Word and element location records
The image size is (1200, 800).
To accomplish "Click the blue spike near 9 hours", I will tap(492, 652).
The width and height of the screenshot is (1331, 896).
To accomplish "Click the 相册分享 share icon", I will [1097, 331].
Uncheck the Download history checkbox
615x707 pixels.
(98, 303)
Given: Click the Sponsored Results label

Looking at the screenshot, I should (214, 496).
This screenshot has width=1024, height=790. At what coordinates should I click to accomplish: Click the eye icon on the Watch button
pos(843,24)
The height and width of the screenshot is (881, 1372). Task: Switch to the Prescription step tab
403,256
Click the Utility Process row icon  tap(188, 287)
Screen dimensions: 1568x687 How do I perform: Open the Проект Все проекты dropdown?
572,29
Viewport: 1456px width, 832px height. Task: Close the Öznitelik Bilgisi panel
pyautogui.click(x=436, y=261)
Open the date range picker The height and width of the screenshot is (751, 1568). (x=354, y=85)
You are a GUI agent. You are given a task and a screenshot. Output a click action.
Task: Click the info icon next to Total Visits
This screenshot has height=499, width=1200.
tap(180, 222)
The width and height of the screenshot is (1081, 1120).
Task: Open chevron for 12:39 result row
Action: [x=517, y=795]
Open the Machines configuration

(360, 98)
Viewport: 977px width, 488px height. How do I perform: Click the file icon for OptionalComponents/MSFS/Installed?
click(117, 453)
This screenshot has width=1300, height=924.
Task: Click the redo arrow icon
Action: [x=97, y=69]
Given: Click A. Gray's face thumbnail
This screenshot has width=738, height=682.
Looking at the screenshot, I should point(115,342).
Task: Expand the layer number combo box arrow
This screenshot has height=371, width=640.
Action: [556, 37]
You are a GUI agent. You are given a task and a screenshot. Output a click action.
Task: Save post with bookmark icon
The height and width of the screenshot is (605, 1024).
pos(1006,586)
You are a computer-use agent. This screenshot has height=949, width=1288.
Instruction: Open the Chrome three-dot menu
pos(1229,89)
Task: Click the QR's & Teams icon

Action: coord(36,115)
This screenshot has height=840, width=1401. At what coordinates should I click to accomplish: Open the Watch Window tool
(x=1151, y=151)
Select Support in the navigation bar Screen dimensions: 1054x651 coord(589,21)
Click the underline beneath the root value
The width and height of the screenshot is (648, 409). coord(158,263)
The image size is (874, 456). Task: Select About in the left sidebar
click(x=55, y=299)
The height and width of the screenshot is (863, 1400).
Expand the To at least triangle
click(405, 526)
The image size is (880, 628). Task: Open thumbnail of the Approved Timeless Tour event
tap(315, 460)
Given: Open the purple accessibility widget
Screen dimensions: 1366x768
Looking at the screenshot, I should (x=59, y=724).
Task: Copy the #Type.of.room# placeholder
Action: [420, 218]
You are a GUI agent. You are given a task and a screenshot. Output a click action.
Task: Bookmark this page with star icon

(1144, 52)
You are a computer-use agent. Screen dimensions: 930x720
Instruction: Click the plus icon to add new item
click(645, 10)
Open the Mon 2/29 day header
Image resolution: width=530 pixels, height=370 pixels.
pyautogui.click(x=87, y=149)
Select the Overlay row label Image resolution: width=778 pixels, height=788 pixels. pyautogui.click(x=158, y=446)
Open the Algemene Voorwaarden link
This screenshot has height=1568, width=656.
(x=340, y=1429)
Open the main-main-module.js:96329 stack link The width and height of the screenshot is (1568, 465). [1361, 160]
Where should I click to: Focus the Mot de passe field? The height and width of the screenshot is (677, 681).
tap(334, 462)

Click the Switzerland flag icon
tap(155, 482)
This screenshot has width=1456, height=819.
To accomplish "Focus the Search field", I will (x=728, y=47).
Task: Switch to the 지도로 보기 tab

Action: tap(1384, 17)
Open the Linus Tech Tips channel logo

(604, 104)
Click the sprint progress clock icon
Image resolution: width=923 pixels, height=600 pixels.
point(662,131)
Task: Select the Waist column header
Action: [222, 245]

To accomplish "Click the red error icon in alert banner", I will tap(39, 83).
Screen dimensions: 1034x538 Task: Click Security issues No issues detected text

◆ **Work to do**:
Reproduce verbatim every line of the material from its first line down to and including the line that contains "pyautogui.click(x=436, y=261)".

◆ **Final result**:
The image size is (1200, 800).
To accomplish "Click the blue spike near 9 hours", I will tap(492, 652).
The width and height of the screenshot is (1331, 896).
To accomplish "Click the 相册分享 share icon", I will [1097, 331].
Uncheck the Download history checkbox
615x707 pixels.
(98, 303)
Given: Click the Sponsored Results label

Looking at the screenshot, I should (214, 496).
This screenshot has width=1024, height=790. At what coordinates should I click to accomplish: Click the eye icon on the Watch button
pos(843,24)
The height and width of the screenshot is (881, 1372). Task: Switch to the Prescription step tab
403,256
Click the Utility Process row icon  tap(188, 287)
Screen dimensions: 1568x687 How do I perform: Open the Проект Все проекты dropdown?
572,29
Viewport: 1456px width, 832px height. Task: Close the Öznitelik Bilgisi panel
pyautogui.click(x=436, y=261)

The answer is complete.